> Listing
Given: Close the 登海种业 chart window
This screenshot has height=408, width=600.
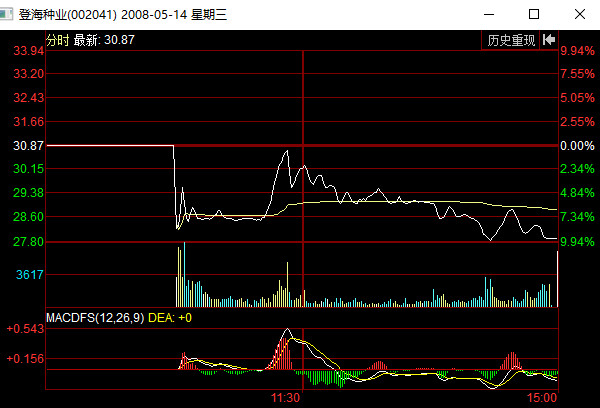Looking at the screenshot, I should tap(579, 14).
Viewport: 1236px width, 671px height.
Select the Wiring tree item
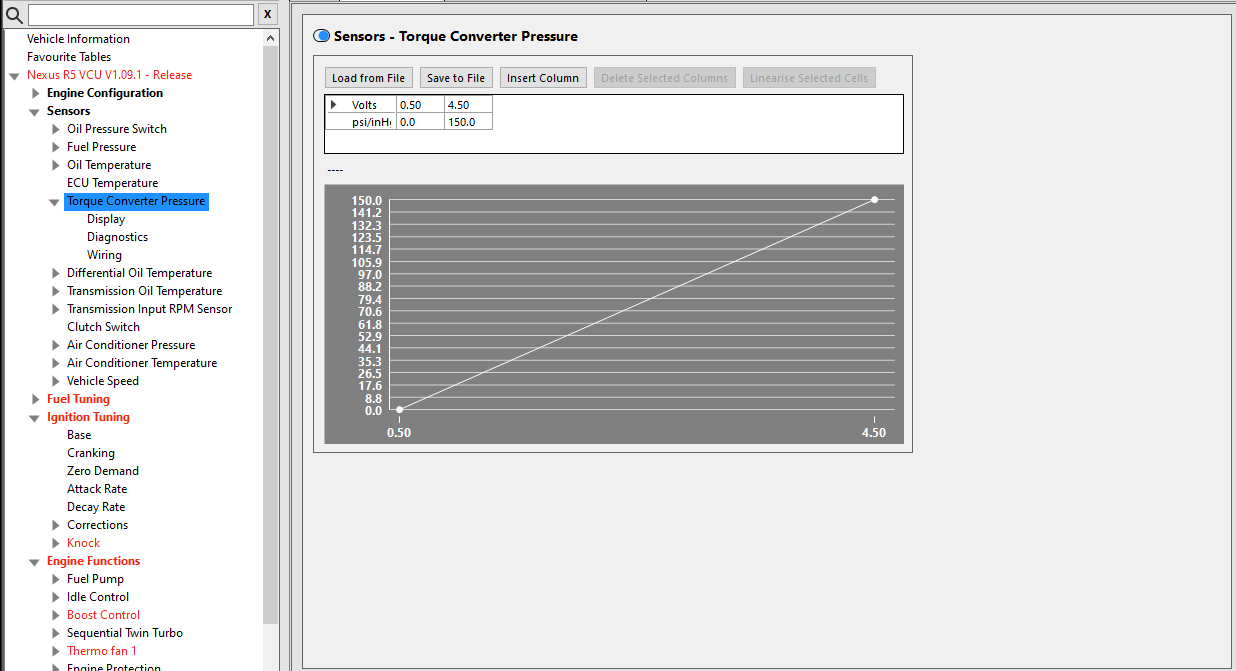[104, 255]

...

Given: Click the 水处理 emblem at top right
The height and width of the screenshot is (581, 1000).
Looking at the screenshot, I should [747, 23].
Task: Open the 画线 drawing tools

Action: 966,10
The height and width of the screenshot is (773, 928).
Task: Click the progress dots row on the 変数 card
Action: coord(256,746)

> Problem requirements
Copy out every line of the records above that contains the word "Click", matching case exactly.

> Answer to this problem
Given: Click the 水处理 emblem at top right
Task: Click the progress dots row on the 変数 card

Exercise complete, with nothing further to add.